▸ Work required: Each line from the one holding "Screen dimensions: 738x1400" to the end of the listing below must be given again exactly as it appears.

▸ Data extract:
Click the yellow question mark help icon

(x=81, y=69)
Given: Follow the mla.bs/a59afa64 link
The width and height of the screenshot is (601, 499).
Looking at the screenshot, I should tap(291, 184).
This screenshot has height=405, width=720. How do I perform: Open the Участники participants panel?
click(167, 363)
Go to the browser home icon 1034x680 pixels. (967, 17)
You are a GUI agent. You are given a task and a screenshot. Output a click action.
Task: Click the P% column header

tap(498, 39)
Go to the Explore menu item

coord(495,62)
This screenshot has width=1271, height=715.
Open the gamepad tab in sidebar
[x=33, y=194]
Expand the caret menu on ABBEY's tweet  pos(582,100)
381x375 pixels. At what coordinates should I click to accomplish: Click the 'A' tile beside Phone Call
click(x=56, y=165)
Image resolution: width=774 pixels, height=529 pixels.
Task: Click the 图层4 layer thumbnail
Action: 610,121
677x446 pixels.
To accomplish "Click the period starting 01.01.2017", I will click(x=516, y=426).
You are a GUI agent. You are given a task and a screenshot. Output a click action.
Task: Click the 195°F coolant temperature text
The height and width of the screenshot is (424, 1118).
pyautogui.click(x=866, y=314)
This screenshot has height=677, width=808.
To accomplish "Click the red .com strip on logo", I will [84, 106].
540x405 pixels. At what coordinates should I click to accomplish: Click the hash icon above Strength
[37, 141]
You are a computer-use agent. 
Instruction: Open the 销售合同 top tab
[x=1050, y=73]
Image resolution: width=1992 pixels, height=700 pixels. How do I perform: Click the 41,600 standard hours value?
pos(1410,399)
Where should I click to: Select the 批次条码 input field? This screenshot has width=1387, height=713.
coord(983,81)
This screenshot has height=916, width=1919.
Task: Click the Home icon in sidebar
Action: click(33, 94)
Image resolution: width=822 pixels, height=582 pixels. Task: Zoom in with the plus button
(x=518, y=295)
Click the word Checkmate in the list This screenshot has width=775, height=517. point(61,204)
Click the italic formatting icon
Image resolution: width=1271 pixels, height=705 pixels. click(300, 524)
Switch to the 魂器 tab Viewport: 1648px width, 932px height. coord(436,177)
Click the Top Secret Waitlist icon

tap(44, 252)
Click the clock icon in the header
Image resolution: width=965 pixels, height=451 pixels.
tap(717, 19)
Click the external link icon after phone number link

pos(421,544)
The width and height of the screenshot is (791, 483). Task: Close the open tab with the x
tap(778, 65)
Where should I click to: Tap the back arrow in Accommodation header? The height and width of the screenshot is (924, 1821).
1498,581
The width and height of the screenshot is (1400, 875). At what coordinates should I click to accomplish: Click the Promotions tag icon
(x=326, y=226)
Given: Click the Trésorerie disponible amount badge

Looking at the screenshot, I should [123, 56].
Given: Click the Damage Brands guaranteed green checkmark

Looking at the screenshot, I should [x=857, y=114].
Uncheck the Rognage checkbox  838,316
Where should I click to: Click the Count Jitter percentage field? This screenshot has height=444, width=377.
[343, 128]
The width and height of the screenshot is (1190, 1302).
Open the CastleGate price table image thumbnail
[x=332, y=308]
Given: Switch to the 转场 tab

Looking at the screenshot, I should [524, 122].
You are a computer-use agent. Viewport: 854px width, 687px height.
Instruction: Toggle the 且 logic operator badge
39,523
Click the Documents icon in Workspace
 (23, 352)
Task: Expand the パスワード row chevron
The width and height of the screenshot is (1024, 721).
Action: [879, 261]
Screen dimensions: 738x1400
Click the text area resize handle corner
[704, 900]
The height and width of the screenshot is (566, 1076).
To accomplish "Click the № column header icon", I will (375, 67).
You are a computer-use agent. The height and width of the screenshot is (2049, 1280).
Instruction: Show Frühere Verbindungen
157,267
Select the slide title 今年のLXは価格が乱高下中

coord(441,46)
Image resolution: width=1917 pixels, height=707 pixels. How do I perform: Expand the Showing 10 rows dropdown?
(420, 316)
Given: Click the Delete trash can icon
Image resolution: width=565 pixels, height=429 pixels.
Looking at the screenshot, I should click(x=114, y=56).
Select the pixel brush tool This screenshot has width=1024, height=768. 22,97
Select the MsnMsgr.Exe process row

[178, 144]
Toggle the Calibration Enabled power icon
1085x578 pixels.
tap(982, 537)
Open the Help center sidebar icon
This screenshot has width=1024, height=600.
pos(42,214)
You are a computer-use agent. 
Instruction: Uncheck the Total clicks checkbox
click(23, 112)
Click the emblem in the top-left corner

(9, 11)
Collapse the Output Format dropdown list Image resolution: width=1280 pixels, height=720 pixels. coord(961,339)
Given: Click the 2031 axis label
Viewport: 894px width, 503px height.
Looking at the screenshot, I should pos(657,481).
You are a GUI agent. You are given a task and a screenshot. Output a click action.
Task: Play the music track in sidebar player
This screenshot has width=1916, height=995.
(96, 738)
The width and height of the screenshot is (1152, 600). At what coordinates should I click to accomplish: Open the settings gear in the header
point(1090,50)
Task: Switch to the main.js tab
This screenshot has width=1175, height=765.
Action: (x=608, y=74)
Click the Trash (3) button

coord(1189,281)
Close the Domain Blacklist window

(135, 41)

▸ Answer below:
Screen dimensions: 738x1400
Click the text area resize handle corner
[704, 900]
The height and width of the screenshot is (566, 1076).
To accomplish "Click the № column header icon", I will (375, 67).
You are a computer-use agent. The height and width of the screenshot is (2049, 1280).
Instruction: Show Frühere Verbindungen
157,267
Select the slide title 今年のLXは価格が乱高下中

coord(441,46)
Image resolution: width=1917 pixels, height=707 pixels. How do I perform: Expand the Showing 10 rows dropdown?
(420, 316)
Given: Click the Delete trash can icon
Image resolution: width=565 pixels, height=429 pixels.
Looking at the screenshot, I should click(x=114, y=56).
Select the pixel brush tool This screenshot has width=1024, height=768. 22,97
Select the MsnMsgr.Exe process row

[178, 144]
Toggle the Calibration Enabled power icon
1085x578 pixels.
tap(982, 537)
Open the Help center sidebar icon
This screenshot has width=1024, height=600.
pos(42,214)
You are a computer-use agent. 
Instruction: Uncheck the Total clicks checkbox
click(23, 112)
Click the emblem in the top-left corner

(9, 11)
Collapse the Output Format dropdown list Image resolution: width=1280 pixels, height=720 pixels. coord(961,339)
Given: Click the 2031 axis label
Viewport: 894px width, 503px height.
Looking at the screenshot, I should pos(657,481).
You are a GUI agent. You are given a task and a screenshot. Output a click action.
Task: Play the music track in sidebar player
This screenshot has width=1916, height=995.
(96, 738)
The width and height of the screenshot is (1152, 600). At what coordinates should I click to accomplish: Open the settings gear in the header
point(1090,50)
Task: Switch to the main.js tab
This screenshot has width=1175, height=765.
Action: (x=608, y=74)
Click the Trash (3) button

coord(1189,281)
Close the Domain Blacklist window

(135, 41)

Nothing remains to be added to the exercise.